I would categorize the reasons why I joined in four different buckets. The first bucket is the founders. I spent ten-plus hours with (co-founder and CEO) Martin Mao, which was very rare in the interview process.  With Martin, I spent time understanding the company vision and talking about what the sales team would look like; the technology; and Uber and M3 (Prior to co-founding Chronosphere, Martin led the observability team at Uber where he and Chronosphere co-founder and CTO, Rob Skillington, created the Prometheus-compatible open source metrics engine, M3). 

Martin spent a ton of time with me – I think he was partially evaluating me and also how I would strategically think about the organization. That was huge for me – just knowing that I’m going to a company where the founders are specifically motivated to find and build the right sales team. (Read the backstory about how Chronosphere came to be.)

The second bucket was the tech. It was obvious that there was a technical advantage with the M3 and Uber story. I didn’t come from (an observability) background, so I had to do a lot of research on it. But from what I found, and from speaking to Martin, Rob, and other people, there’s definitely an advantage to having leaders with their track record in observability. 

The third thing that I always look for in a job is the type of customer that we sell to. I’m big on selling to technical customers. I like the highly technical sale and large-scale problems, so those are things that motivated me to join Chronosphere.

The fourth bucket was just the market in general – evaluating how much companies spend on observability. Also the fact it’s a business-critical tool and it’s something that everybody needs. So, I think those are the four reasons that made me want to join Chronosphere. (Chronosphere head of sales, Ron DeCanio, talks more about the observability market opportunity here.)

What did you do before coming to Chronosphere?

I went to school for Engineering but my first job out of college was tech sales at  (semiconductor vendor) Texas Instruments. Two other people and I decided to leave TI and start our own business. We  built two mobile applications and a web application for really large events. The goal was to use mesh networks to allow people to connect without service. It gave me the groundwork to do a lot of research on tech and that was helpful in understanding software.

What is the most interesting technical challenge that you think Chronosphere is solving?

Providing observability to large scale cloud-native companies is a huge challenge. A lot of the companies that we speak to, especially the big tech companies, only have two options: build it yourself with open source, or use Chronosphere. The other tools that we’ve seen in the market just don’t provide the reliability or availability on top of being cost efficient.
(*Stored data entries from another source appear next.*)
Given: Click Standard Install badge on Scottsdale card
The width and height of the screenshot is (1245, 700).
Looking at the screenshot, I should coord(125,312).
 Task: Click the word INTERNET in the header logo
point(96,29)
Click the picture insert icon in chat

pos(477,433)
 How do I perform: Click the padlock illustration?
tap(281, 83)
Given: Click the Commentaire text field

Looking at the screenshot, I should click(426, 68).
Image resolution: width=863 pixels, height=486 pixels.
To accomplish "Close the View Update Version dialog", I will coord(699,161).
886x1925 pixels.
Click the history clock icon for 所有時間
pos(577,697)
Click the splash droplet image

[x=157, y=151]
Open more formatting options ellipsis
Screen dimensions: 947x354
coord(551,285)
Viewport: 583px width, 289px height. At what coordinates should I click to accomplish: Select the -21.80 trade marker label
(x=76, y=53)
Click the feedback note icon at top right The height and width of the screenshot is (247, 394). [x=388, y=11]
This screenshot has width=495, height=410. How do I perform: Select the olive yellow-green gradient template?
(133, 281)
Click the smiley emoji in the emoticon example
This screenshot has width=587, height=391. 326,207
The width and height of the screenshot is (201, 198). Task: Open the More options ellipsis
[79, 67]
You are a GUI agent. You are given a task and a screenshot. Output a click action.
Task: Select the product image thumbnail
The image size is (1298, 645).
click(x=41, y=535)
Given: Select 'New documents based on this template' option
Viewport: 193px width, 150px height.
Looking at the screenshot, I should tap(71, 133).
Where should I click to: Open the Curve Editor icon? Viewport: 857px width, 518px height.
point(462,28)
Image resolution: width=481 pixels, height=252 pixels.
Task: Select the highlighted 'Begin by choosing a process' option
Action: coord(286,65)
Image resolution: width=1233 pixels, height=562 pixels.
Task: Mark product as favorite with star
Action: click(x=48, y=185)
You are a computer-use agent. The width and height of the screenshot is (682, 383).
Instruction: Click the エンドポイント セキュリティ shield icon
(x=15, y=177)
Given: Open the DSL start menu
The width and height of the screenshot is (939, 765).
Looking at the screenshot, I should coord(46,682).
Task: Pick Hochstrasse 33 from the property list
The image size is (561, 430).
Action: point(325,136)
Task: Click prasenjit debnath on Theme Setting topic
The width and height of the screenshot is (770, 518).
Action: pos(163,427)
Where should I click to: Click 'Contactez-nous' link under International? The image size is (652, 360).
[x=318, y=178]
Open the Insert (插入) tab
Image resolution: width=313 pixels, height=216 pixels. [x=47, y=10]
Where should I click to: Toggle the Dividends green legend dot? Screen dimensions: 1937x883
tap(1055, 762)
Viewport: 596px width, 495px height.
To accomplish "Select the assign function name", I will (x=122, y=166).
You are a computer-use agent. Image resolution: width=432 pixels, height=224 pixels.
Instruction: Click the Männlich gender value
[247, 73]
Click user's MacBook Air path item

After doing a TCO (total cost of ownership) exercise, these organizations see Chronosphere as the only SaaS offering that’s anywhere close to providing the value they need versus the investment being made. That speaks to the differentiators of M3, and the differentiation that [Chronosphere] has built on top of it in our SaaS offering.

Organizations often underestimate the hidden costs of open source. How do you educate customers about this challenge?

There is a lot to learn about:

We try to help explain all the potential challenges that exist with using open source for your new observability requirements.

What are you working on right now that you’re excited about? 

More of a personal response, but my wife and I have been preparing for our first baby girl. A lot of my mental capacity has been preparing for that.

At work, I am building a training enablement program. With the recent funding and growth on the sales team, we’re hiring a ton of AEs (account executives), SDRs (sales development reps), SEs (sales engineers), and other sales team members. There’s a lot of work that goes into making sure new sales hires are prepared to be successful. 

What’s a fun fact about you that nobody would guess? 

I have never actually read a full book. I’ve tried multiple times. Didn’t do it in college. Didn’t do it in high school. Always found my way around it. Still don’t do it today. I’m usually listening to podcasts or I’ll read an article, but a full book – I just don’t have the capacity to do that.

If you were an animal, what would you be? 

I would be a bird. I have this recurring dream at least once a week where I can fly. I don’t know if I was a bird in a past life – I don’t have a specific one in mind, but that would have to be it. 

Who is someone that you consider a role model that has helped guide you in your life and career generally?

My Dad. He’s in sales as well. He was always around and made time for the family. He has a massive personality and always showed love for family and friends. Definitely the person that I strive to be.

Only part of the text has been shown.